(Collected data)
▬▬▬▬▬▬

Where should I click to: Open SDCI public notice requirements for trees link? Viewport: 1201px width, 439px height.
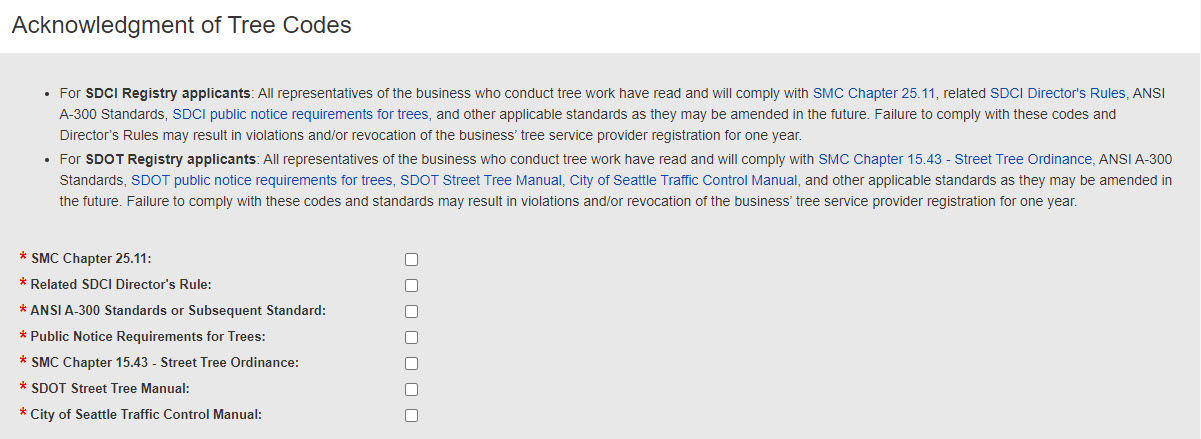301,114
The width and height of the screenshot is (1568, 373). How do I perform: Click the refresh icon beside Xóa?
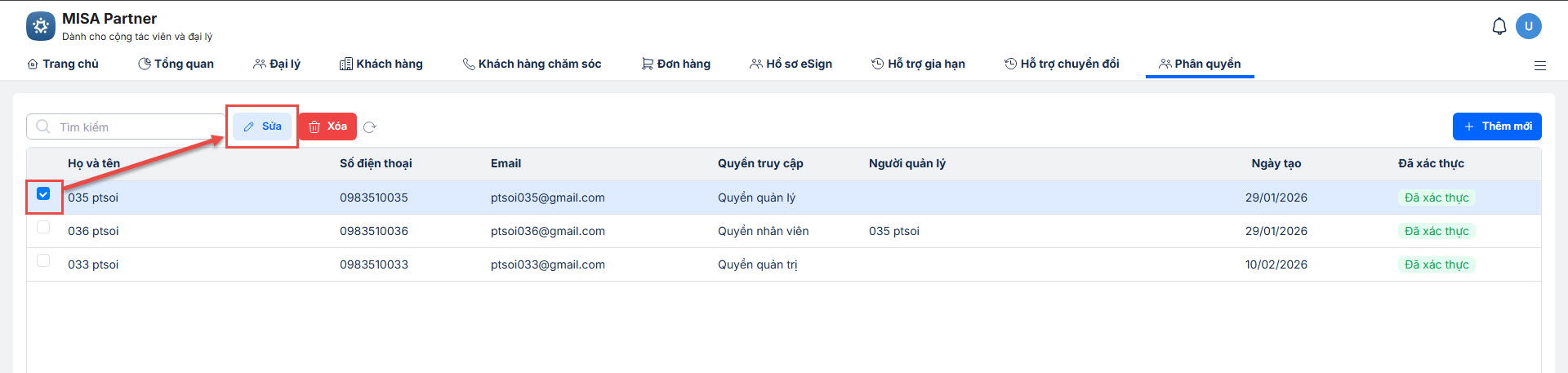click(370, 127)
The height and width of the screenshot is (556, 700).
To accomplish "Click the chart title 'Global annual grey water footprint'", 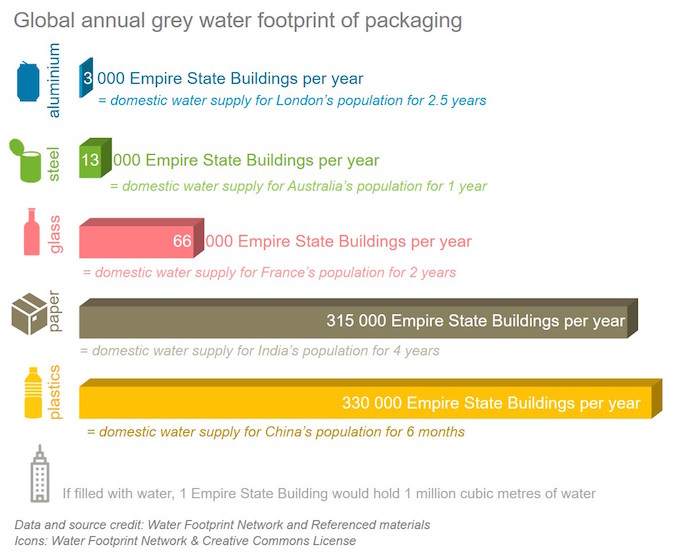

▬▬▬▬▬▬

Task statement →
Where the line containing "The width and" appears above, start there and set down each line exactly through the last line of the data; leave out every picture.

Answer area →
The width and height of the screenshot is (1568, 373). How do I perform: Click the refresh icon beside Xóa?
click(370, 127)
The height and width of the screenshot is (556, 700).
To accomplish "Click the chart title 'Global annual grey water footprint'", 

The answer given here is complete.